The departures of Newcastle United manager Kevin Keegan and West Ham United’s Alan Curbishley just three games into the Premier League season had nothing to do with their teams’ results on the field.
They had everything to do with interference off it from the rich men who own and run their clubs, according to both Keegan and Curbishley.
Once, a manager was judged purely on his team’s results and performances. Both West Ham and Newcastle have made decent starts to the new campaign, currently sitting in fifth and 11th places respectively in the Premier League.
Many of the businessmen who now own England’s top clubs admit, however, that they are no longer interested only in results on the field.
They are interested in replica shirt sales, global branding, awareness of image, developing their other enterprises off the back of the club they own and maximising revenue streams.
”If you’re looking at an opportunity for branding and getting yourself out there what better than the Premier League today?” Mohammed Ali al-Hashimi, executive chairperson of Zabeel Investments, part of the Dubai consortium that tried to buy Liverpool last year, said.
The big-money owners are, it seems, also interested in bringing the players they want to their clubs, often regardless of the manager’s opinion.
It is a trend that seems set to continue and the manager’s traditional role of running the club is likely to come under increasing threat — as Keegan said when he quit as Newcastle boss on Thursday. Curbishley said much the same thing when he left Upton Park on Wednesday.
Nothing new
Rich men owning England’s football clubs is nothing new — they have been doing so since the game turned professional in the 1880s.
For most of the last 125 years they have enjoyed the kudos and prestige of bankrolling their clubs, basking in the glow of success when it came. They have also allowed their managers and coaching staff to choose the players they want, pick the team and run day-to-day affairs.
It does not work like that at many top-level Premier League clubs any more.
The billionaires now moving into English football and their named ”directors of football” and other apparatchiks decide which players to buy and sell — often without consulting the manager.

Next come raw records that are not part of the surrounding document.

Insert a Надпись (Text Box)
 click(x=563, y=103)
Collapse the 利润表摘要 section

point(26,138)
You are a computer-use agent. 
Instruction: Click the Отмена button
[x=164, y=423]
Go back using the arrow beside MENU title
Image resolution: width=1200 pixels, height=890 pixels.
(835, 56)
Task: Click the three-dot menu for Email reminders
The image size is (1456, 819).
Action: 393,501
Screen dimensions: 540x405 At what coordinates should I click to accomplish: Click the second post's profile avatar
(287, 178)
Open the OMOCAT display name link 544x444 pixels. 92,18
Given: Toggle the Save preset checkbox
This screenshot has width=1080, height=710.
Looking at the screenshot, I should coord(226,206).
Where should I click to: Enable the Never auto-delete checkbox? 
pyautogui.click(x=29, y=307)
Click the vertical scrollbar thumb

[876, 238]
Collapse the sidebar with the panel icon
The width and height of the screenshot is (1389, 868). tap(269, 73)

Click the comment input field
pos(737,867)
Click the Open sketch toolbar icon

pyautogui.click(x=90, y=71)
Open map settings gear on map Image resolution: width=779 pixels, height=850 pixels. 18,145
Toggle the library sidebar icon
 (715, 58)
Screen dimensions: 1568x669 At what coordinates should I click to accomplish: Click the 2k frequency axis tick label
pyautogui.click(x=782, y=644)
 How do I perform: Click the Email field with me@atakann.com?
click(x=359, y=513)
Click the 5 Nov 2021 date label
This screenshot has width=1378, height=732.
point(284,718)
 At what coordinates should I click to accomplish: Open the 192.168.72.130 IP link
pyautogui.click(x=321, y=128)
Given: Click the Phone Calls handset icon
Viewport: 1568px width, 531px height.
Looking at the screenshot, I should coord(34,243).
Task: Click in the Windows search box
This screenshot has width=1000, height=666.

Keegan says he did not want James Milner to leave St James’s Park last week but the winger was sold to Aston Villa anyway.
Keegan had made it clear that he needed a new left-back to strengthen his defence but instead the board, led by billionaire chairperson Mike Ashley, brought in Ignacio Gonzalez, a Uruguayan midfielder, and Xisco, a Spanish striker.
Curbishley did not want Anton Ferdinand and George McCartney to leave West Ham, but both players were sold to Sunderland. He wanted to bring in some players on loan but says he was told he could not.
West Ham were bought by an Icelandic consortium in 2006 and bank chairperson Bjorgolfur Gudmundsson, one of the country’s richest men, took over as club chairperson last year.
Moot point
The new Arab billionaire owners of Manchester City have indicated already which players they want to buy when the transfer window reopens in January.
They want Cristiano Ronaldo from Manchester United, Cesc Fabregas from Arsenal and Fernando Torres from Liverpool.
No manager would turn down any of the trio of course, but whether City manager Mark Hughes was consulted about the shopping list is a moot point.
Those players also happen to be under contract at their clubs.
Managers look set to become increasingly isolated as the Arab princes, or the Icelandic bankers or the Russian oligarchs try to outdo each other with one goal in mind — becoming bigger than Manchester United.
In reality, though, putting together title-winning teams is a far more complex science than opening up a cheque book and writing an amount for tens of millions.
Manchester United, where Alex Ferguson has been manager since 1986, are testimony to that.
Manchester United’s football team are controlled by one footballing man — Ferguson.
As he said in a Sky Sports television interview this year, somebody has to run a club and it should only be the manager.